Participants entered AURORA after a 28-day screening period and were then randomised in a 3:2 ratio to receive either monthly intravenous infusions of CAL101 or placebo over a six-month period.
Topline data from the trial are expected in the first quarter of 2027.
CAL101 is a monoclonal antibody that targets the damage-associated molecular pattern (DAMP) protein S100A4.
Previous Phase I data indicated a favourable safety profile and disease-modifying potential.
IPF is a progressive condition marked by scarring of lung tissue that impedes breathing and function.

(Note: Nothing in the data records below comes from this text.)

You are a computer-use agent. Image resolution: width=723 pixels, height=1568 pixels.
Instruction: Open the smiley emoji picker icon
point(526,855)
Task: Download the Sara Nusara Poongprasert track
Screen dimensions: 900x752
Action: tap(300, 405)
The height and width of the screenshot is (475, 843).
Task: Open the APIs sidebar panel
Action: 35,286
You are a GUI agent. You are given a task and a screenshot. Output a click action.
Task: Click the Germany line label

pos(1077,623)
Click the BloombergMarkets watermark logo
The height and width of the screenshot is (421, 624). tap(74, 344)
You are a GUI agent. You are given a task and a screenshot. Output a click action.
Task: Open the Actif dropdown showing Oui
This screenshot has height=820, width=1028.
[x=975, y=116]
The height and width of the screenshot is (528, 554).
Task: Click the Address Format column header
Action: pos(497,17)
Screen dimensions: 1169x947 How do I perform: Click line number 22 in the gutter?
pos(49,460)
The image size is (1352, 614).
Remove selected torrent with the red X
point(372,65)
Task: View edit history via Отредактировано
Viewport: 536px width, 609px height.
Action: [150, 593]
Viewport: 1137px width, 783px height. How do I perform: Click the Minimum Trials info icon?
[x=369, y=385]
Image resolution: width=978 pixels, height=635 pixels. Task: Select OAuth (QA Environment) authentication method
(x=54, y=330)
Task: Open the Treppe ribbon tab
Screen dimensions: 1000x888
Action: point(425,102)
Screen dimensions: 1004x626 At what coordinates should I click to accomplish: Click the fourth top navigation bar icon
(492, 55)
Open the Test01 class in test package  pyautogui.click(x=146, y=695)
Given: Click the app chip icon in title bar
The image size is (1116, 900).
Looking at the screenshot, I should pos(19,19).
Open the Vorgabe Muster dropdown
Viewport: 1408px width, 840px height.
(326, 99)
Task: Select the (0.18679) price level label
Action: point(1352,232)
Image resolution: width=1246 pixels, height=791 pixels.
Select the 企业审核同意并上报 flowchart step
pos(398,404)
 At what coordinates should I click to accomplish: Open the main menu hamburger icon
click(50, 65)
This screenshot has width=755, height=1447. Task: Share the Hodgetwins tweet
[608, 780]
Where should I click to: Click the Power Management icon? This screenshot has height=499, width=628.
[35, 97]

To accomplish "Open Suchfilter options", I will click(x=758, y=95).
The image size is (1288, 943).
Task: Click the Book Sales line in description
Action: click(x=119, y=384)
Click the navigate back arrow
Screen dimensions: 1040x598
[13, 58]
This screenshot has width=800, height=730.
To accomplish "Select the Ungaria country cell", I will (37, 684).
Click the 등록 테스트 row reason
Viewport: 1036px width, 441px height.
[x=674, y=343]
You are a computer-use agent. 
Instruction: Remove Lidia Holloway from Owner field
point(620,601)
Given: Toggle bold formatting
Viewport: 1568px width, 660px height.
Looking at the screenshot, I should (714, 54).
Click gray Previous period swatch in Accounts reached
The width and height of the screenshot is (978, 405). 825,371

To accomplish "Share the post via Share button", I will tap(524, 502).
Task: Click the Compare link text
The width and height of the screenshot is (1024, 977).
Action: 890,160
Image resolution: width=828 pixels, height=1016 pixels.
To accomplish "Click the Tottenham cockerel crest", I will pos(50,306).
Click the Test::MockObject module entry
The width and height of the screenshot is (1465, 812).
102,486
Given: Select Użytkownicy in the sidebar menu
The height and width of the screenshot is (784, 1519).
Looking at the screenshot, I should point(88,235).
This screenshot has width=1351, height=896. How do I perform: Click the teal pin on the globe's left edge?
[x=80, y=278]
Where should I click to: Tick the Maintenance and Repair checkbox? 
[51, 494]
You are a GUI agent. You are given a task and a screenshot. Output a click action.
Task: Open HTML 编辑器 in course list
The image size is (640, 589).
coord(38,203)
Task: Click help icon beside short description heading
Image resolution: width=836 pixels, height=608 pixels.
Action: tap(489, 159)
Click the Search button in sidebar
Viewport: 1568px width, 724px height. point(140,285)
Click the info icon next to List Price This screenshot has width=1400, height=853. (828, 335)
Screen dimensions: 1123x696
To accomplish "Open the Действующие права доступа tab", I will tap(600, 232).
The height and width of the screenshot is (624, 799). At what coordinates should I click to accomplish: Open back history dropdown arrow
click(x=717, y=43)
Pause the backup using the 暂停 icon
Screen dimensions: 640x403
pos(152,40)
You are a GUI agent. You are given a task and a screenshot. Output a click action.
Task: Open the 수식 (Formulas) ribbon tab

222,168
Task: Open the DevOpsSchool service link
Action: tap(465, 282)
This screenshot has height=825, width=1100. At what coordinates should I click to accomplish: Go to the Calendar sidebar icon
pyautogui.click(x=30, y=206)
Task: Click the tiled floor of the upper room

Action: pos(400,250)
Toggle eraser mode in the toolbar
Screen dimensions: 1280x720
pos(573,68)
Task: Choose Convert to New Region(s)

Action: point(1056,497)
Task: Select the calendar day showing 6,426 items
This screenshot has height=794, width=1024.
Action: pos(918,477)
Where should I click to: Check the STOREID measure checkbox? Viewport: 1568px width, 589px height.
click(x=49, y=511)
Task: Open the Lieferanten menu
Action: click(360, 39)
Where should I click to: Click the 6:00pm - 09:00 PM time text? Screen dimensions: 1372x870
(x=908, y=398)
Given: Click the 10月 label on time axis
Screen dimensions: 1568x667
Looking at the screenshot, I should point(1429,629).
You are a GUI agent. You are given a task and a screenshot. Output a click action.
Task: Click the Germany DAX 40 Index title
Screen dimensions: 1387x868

Calluna Pharma co-founder and chief medical officer Jonas Hallén said: “The completion of enrolment in AURORA is an important operational milestone for Calluna.
“We are deeply grateful to the patients who chose to participate in this study, and to the investigators and site teams whose commitment and efficiency enabled rapid enrolment across a broad range of countries and sites. Their collective effort has positioned us well to generate high-quality data on the safety and potential efficacy of CAL101 in IPF.”
Calluna Pharma CEO and board member Mark Gaffney said: “We are thrilled with the rapid and high-quality execution of the AURORA study. AURORA enables us to have a comprehensive understanding of CAL101 and its readiness for late-stage and pivotal studies in pulmonary fibrosis as well as its potential in other inflammatory or fibrotic diseases.”
In October 2024, Calluna Pharma concluded the Phase I clinical study of its lead product, CAL101, for fibrotic and fibro-inflammatory indications.